A False Sense of Security
An open letter to firms requesting security assessments (especially IT consultants selling “security assessments”):
Running a scan is not a security assessment. During discussions with prospective clients, we often hear a sentence that makes true cybersecurity professionals cringe: “but the other company is much cheaper than you, and they have a scanner”. While we too use discovery and vulnerability scanners, the engagement fee for a security assessment is not determined by our use of these technologies. We use them because they are a valuable tool in the toolbox, but an assessment does not end after the tools has been run. We often rebuttal, “Other countries will happily scan you for free.” Many people and countries are already scanning and reporting on your network. The difference is that it might not be you requesting the report.
When a reputable IT security firm performs a security assessment, an IT General Controls Review (ITGC), a vulnerability assessment (VA), or a penetration test (PT), etc., the results of the assessment must be evaluated to classify the risk to your organization. The vulnerabilities identified must be evaluated against the target within which the vulnerability was identified. No tool or ‘blinky-box’ with pretty orange or yellow lights is a substitute for interviewing the data owners to identify where the true risk lies. When our teams of IT Auditors or IT Security assessors begin an engagement, we spend much of our time talking to key organization stakeholders to understand what and where important data is stored. We want to harness a baseline understanding of what the “good” is, so we can acknowledge and evaluate what the “bad” is.
A key, unique element of the way that we perform our assessments is our personal review of vulnerability scanning results. The impact to your organization of identified vulnerabilities is not created equal. An informational “INFO” rated finding (which is the lowest possible rating) may be CRITICAL if the context was identified on an internet facing connection. At one point, our firm was issued a request for proposal for which we put together a response. One competing firm’s bid was roughly 10x cheaper than the next highest (not us). I was so surprised, that I asked the presenter how they could afford to offer such low pricing. Per their team member, they “had a tool” that performed an evaluation of and reported on all 20 SANS Critical Security Controls. This claim was outlandish. No tool on its own could interrogate the inventory of hardware and software, identify security configurations, test the organization’s backups, verify the encryption strength of a wireless connection, interview staff about the existence of an incident management response plan, and perform the other key elements of an assessment.

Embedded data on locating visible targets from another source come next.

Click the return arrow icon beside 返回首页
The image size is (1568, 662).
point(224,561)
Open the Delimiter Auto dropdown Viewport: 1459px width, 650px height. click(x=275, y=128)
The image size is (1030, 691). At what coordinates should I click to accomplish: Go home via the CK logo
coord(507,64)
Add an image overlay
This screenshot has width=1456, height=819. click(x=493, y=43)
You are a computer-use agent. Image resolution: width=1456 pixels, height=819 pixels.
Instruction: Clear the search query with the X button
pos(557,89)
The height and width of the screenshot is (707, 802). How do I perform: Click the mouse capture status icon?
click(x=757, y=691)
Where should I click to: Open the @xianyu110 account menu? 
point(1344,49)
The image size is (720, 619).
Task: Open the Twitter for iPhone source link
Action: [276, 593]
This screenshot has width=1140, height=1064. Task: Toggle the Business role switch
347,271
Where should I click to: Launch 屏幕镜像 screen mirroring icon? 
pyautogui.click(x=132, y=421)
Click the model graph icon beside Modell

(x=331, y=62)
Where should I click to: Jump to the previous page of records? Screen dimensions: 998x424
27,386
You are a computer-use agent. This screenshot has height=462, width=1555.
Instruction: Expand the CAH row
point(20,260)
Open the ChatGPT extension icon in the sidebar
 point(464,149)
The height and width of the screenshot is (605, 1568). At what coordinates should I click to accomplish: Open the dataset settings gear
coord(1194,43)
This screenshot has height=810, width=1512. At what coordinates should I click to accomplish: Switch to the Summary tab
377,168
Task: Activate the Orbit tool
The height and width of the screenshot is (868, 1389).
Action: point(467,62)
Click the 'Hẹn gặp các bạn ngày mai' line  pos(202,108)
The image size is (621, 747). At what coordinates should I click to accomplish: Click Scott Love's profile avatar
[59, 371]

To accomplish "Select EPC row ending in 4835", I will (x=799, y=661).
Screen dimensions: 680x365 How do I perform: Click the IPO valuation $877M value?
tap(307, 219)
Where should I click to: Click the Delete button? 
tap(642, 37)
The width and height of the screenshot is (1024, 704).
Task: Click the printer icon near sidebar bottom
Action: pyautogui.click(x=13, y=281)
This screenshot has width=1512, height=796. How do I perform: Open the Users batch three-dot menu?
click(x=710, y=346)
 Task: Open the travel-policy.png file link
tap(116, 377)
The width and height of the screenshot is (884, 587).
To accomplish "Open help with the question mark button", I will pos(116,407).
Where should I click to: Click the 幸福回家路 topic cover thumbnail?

The next time a security assessment proposal comes across your desk, ask the firm how will they quantify the results of the scanner? Will you receive the raw output, or a pretty HTML or PDF with 100 pages of critical items that need to be addressed right away, without any context to your business operations? Ask how much time is spent learning about the organization, instead of just “running a scan”. Who knows, picking the right security vendor may even save your business.